Pregnancy-specific information
Pregnancy is not a risk factor for E. coli O157:H7 infection.

Senior-specific information
As you age, your natural defenses against food-borne bacteria diminish. Protective stomach acid secretion decreases and the immune system weakens. Elderly adults also have a higher risk of developing complications.

Prevention
You can't tell if food is contaminated with E. coli by sight or smell. Here are some tips to help prevent the spread of E. coli O157:H7 infection:
Cook: Cook to proper temperatures.
Because E. coli can survive refrigerator and freezer temperatures, thorough cooking is the only way to destroy the bacteria. Ground beef should never be eaten rare. The inside of the meat should be gray or brown -- not pink -- and the juices should run clear. Cook the meat to an internal temperature of at least 160°F. It's best to check with a thermometer since recent studies have shown that ground beef sometimes turns brown before it reaches 160° F. If you're eating in a restaurant and receive an undercooked hamburger or other type of meat, send it back for more cooking. It's also a good idea to ask for a clean plate and a new bun.

RAW DATA:
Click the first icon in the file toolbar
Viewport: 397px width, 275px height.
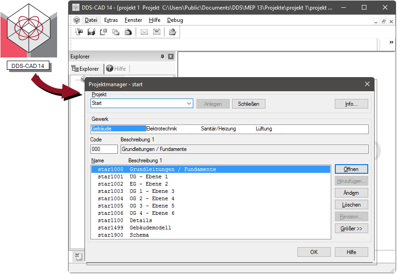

TO DO:
Please proceed with the E. coli prevention passage, continuing from its last sentence and not from the data.

OUTPUT:
Separate: Don't cross-contaminate.
Bacteria can spread from one food to another, especially from raw meat, poultry and seafood. Avoid this by keeping these foods away from other foods during shopping, storage and preparation. Use a separate cutting board for meat, poultry and seafood. When you serve cooked food, do not use unwashed dishes or utensils that were used to handle raw foods.

Clean: Wash your hands and kitchen surfaces often.
Wash your hands for at least 20 seconds with hot soapy water before food preparation and after handling raw meat, fish, seafood, eggs or poultry. Also wash your hands after using the toilet, changing diapers, or handling pets. Wash countertops, cutting boards and utensils with hot, soapy water before and after preparing each food. Wash dishcloths and sponges frequently in hot water or use paper towels.

Additional recommendations


Do not drink unpasteurized milk, juice or cider.
Wash fruits and vegetables thoroughly before eating.
Elderly adults, those who have weak immune systems and children under age 5 should avoid alfalfa sprouts.
Drink water that has been treated with adequate levels of chlorine or other disinfectants.
Avoid swallowing water while swimming.
Do not share bath water or swim with someone who has an E. coli infection.
On the research front
Researchers at the National Institute of Child Health and Human Development have developed an experimental vaccine against E. coli O157:H7. In clinical trials, the vaccine caused volunteers to produce enough antibodies (compounds that help neutralize or destroy foreign substances in the blood) to kill the bacteria in lab cultures without serious side effects. Researchers are studying mass vaccination of cattle to eliminate this strain of E. coli.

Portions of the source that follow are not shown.